O clima de celebração pelo ano histórico do cinema brasileiro em Hollywood foi subitamente interrompido por uma polêmica diplomática e cultural.
Um renomado cineasta europeu disparou críticas ácidas contra a postura dos membros brasileiros da Academia de Artes e Ciências Cinematográficas, sugerindo que o apoio aos filmes do país ocorre por “ultranacionalismo” e não necessariamente por mérito artístico.
“Há muitos brasileiros na Academia e nós os adoramos, mas eles são ultranacionalistas. Acho que se os brasileiros submetessem um sapato ao Oscar, todos votariam nele”, afirmou o diretor em entrevista que rapidamente viralizou.

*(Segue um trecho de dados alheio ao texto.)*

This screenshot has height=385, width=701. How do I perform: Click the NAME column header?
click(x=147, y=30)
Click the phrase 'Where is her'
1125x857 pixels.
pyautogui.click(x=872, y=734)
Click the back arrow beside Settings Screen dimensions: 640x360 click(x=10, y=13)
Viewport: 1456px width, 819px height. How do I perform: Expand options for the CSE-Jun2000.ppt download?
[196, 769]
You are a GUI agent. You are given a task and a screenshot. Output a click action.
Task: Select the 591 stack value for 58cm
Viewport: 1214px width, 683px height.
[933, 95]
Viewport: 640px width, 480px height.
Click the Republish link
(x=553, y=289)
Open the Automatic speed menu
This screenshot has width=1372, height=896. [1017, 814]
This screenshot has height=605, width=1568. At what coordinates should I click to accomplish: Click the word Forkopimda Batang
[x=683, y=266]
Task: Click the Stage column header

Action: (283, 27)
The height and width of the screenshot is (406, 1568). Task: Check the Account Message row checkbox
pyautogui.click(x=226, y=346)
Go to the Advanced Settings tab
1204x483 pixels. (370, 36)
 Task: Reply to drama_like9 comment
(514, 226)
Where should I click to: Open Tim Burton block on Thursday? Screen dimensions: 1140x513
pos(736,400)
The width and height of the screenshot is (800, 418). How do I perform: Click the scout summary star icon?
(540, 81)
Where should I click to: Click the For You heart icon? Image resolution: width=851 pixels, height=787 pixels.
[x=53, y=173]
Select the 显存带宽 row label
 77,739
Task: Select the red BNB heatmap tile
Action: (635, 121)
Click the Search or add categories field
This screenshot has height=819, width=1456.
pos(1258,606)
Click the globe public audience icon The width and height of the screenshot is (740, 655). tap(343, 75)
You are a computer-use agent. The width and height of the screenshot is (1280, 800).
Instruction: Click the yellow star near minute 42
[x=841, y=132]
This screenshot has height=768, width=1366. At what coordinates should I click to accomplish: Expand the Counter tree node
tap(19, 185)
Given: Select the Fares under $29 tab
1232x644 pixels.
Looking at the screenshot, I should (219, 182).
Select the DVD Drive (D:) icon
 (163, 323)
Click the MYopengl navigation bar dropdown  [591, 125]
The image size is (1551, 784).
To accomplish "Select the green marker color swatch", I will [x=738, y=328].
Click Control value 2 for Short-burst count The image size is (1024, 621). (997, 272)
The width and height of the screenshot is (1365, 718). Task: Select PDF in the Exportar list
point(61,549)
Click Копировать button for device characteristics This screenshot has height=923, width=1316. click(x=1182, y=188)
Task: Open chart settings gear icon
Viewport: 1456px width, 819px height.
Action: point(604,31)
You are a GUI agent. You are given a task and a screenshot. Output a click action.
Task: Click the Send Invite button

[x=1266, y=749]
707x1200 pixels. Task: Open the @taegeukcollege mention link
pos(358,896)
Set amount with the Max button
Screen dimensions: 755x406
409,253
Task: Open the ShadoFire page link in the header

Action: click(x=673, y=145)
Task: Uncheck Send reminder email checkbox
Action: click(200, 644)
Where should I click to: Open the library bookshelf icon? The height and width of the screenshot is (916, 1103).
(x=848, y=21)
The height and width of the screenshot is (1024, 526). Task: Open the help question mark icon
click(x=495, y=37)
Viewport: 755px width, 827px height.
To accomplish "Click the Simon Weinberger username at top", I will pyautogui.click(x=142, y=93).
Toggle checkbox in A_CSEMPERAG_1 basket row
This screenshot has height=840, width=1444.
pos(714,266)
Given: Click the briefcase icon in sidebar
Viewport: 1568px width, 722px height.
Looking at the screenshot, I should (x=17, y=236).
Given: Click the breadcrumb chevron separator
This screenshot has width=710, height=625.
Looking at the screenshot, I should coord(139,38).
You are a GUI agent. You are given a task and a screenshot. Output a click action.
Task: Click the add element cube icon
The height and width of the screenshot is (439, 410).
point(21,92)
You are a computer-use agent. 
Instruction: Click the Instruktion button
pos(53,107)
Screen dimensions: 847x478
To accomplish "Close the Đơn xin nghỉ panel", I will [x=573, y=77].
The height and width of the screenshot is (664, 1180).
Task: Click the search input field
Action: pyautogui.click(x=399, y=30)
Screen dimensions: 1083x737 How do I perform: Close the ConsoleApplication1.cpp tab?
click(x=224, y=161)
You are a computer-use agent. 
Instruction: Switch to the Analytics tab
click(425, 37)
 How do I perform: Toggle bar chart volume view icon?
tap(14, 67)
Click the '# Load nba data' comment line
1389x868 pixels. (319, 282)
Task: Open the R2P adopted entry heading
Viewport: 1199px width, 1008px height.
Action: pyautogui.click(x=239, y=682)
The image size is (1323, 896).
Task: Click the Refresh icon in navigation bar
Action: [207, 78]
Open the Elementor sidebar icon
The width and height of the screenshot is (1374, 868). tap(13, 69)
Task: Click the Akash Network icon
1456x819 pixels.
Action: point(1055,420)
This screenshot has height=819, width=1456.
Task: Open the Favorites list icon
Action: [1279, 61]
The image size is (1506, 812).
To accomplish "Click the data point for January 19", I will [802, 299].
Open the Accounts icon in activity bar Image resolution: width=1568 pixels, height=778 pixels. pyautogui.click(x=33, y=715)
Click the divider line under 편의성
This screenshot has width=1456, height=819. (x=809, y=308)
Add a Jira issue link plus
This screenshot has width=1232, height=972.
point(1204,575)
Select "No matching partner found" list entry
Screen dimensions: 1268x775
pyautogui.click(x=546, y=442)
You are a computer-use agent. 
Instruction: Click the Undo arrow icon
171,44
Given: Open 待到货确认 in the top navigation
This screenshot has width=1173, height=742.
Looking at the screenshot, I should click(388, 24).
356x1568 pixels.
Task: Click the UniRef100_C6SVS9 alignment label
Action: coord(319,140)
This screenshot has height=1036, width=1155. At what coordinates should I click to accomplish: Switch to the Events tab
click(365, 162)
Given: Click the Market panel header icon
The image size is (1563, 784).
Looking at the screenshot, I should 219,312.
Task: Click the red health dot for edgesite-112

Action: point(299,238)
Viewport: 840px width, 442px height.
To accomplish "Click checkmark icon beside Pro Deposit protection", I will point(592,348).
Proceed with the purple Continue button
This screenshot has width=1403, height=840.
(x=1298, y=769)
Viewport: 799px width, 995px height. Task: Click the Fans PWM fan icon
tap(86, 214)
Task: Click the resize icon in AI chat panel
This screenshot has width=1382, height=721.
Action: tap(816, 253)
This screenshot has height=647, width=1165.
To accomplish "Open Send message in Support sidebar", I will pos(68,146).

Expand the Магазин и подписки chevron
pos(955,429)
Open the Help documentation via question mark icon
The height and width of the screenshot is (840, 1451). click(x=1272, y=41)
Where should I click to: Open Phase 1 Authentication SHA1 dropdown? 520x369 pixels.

A fala ocorre justamente no momento em que o Brasil atinge seu ápice de reconhecimento na premiação, quebrando recordes que perduravam por mais de duas décadas.
VEJA O VÍDEO:
Oliver Laxe, diretor de ‘Sirāt’, desmerece as conquistas do Brasil no #Oscar.
“Há muitos brasileiros na Academia e nós os adoramos, mas eles são ultranacionalistas. Acho que se os brasileiros submetessem um sapato ao Oscar, todos votariam nele.”
pic.twitter.com/l3rNjEFHKq— VHS CUT (@vhscut) January 23, 2026
O ano de ouro do cinema nacional
A declaração ácida surge como um contraponto ao sucesso avassalador das produções brasileiras em 2026. Este ano, o país garantiu cinco indicações, superando a marca histórica de Cidade de Deus (2004), que concorreu em quatro categorias.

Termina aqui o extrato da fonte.